* Prompt: Would you write out all of the entries below, exactly as they stand?
──────── Task input
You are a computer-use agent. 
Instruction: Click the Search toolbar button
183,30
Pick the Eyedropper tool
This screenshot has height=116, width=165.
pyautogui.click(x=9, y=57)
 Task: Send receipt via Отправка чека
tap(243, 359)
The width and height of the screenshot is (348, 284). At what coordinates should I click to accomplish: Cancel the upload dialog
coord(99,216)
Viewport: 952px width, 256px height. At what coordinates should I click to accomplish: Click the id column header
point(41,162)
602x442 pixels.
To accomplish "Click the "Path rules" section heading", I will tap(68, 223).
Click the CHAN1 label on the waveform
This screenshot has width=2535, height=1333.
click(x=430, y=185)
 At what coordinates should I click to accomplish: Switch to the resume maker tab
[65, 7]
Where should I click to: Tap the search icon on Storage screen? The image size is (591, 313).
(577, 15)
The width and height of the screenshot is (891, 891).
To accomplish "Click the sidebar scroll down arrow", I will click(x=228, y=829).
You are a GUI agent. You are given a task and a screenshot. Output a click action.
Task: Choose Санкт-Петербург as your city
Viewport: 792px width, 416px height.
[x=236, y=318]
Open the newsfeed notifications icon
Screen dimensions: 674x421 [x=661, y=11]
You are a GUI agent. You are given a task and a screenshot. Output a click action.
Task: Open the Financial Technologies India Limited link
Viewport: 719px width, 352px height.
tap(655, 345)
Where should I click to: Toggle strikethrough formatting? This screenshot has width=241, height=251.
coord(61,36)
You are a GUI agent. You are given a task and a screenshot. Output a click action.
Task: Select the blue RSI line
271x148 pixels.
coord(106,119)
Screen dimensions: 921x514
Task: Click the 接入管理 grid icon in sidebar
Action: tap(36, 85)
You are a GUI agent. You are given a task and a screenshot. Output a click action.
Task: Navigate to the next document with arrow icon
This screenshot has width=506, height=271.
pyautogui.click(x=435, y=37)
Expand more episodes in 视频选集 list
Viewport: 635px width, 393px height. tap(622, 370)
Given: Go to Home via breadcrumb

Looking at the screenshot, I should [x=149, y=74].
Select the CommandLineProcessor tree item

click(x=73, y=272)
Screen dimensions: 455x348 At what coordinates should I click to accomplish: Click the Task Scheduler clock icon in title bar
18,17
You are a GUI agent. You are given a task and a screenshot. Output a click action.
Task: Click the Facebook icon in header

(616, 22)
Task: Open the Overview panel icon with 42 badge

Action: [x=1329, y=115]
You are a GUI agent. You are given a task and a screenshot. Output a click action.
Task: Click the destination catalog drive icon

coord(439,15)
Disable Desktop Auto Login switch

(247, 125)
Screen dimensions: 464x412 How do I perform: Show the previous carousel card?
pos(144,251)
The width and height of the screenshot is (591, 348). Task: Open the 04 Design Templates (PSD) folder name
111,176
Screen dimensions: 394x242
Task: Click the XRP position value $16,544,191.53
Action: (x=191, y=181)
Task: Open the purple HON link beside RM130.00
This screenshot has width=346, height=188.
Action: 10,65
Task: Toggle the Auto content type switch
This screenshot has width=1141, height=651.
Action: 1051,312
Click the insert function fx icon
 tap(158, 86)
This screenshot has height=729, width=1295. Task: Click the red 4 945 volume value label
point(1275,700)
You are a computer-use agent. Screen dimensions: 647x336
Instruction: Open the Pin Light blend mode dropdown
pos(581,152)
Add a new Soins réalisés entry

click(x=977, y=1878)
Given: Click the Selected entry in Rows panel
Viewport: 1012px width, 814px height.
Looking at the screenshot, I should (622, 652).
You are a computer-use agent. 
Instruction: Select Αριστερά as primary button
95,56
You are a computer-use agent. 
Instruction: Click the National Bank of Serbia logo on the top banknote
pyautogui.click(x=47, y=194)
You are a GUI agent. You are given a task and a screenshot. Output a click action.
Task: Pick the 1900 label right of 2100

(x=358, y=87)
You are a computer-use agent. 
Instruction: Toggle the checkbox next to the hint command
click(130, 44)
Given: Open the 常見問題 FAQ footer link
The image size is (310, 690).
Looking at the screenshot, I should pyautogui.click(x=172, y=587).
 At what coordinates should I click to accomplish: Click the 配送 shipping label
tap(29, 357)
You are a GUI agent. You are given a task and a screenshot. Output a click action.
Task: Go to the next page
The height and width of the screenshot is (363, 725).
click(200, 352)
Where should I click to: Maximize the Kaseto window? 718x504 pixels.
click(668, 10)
────────────────
* Expected answer:
You are a computer-use agent. 
Instruction: Click the Search toolbar button
183,30
Pick the Eyedropper tool
This screenshot has height=116, width=165.
pyautogui.click(x=9, y=57)
 Task: Send receipt via Отправка чека
tap(243, 359)
The width and height of the screenshot is (348, 284). At what coordinates should I click to accomplish: Cancel the upload dialog
coord(99,216)
Viewport: 952px width, 256px height. At what coordinates should I click to accomplish: Click the id column header
point(41,162)
602x442 pixels.
To accomplish "Click the "Path rules" section heading", I will tap(68, 223).
Click the CHAN1 label on the waveform
This screenshot has width=2535, height=1333.
click(x=430, y=185)
 At what coordinates should I click to accomplish: Switch to the resume maker tab
[65, 7]
Where should I click to: Tap the search icon on Storage screen? The image size is (591, 313).
(577, 15)
The width and height of the screenshot is (891, 891).
To accomplish "Click the sidebar scroll down arrow", I will click(x=228, y=829).
You are a GUI agent. You are given a task and a screenshot. Output a click action.
Task: Choose Санкт-Петербург as your city
Viewport: 792px width, 416px height.
[x=236, y=318]
Open the newsfeed notifications icon
Screen dimensions: 674x421 [x=661, y=11]
You are a GUI agent. You are given a task and a screenshot. Output a click action.
Task: Open the Financial Technologies India Limited link
Viewport: 719px width, 352px height.
tap(655, 345)
Where should I click to: Toggle strikethrough formatting? This screenshot has width=241, height=251.
coord(61,36)
You are a GUI agent. You are given a task and a screenshot. Output a click action.
Task: Select the blue RSI line
271x148 pixels.
coord(106,119)
Screen dimensions: 921x514
Task: Click the 接入管理 grid icon in sidebar
Action: tap(36, 85)
You are a GUI agent. You are given a task and a screenshot. Output a click action.
Task: Navigate to the next document with arrow icon
This screenshot has width=506, height=271.
pyautogui.click(x=435, y=37)
Expand more episodes in 视频选集 list
Viewport: 635px width, 393px height. tap(622, 370)
Given: Go to Home via breadcrumb

Looking at the screenshot, I should [x=149, y=74].
Select the CommandLineProcessor tree item

click(x=73, y=272)
Screen dimensions: 455x348 At what coordinates should I click to accomplish: Click the Task Scheduler clock icon in title bar
18,17
You are a GUI agent. You are given a task and a screenshot. Output a click action.
Task: Click the Facebook icon in header

(616, 22)
Task: Open the Overview panel icon with 42 badge

Action: [x=1329, y=115]
You are a GUI agent. You are given a task and a screenshot. Output a click action.
Task: Click the destination catalog drive icon

coord(439,15)
Disable Desktop Auto Login switch

(247, 125)
Screen dimensions: 464x412 How do I perform: Show the previous carousel card?
pos(144,251)
The width and height of the screenshot is (591, 348). Task: Open the 04 Design Templates (PSD) folder name
111,176
Screen dimensions: 394x242
Task: Click the XRP position value $16,544,191.53
Action: (x=191, y=181)
Task: Open the purple HON link beside RM130.00
This screenshot has width=346, height=188.
Action: 10,65
Task: Toggle the Auto content type switch
This screenshot has width=1141, height=651.
Action: 1051,312
Click the insert function fx icon
 tap(158, 86)
This screenshot has height=729, width=1295. Task: Click the red 4 945 volume value label
point(1275,700)
You are a computer-use agent. Screen dimensions: 647x336
Instruction: Open the Pin Light blend mode dropdown
pos(581,152)
Add a new Soins réalisés entry

click(x=977, y=1878)
Given: Click the Selected entry in Rows panel
Viewport: 1012px width, 814px height.
Looking at the screenshot, I should (622, 652).
You are a computer-use agent. 
Instruction: Select Αριστερά as primary button
95,56
You are a computer-use agent. 
Instruction: Click the National Bank of Serbia logo on the top banknote
pyautogui.click(x=47, y=194)
You are a GUI agent. You are given a task and a screenshot. Output a click action.
Task: Pick the 1900 label right of 2100

(x=358, y=87)
You are a computer-use agent. 
Instruction: Toggle the checkbox next to the hint command
click(130, 44)
Given: Open the 常見問題 FAQ footer link
The image size is (310, 690).
Looking at the screenshot, I should pyautogui.click(x=172, y=587).
 At what coordinates should I click to accomplish: Click the 配送 shipping label
tap(29, 357)
You are a GUI agent. You are given a task and a screenshot. Output a click action.
Task: Go to the next page
The height and width of the screenshot is (363, 725).
click(200, 352)
Where should I click to: Maximize the Kaseto window? 718x504 pixels.
click(668, 10)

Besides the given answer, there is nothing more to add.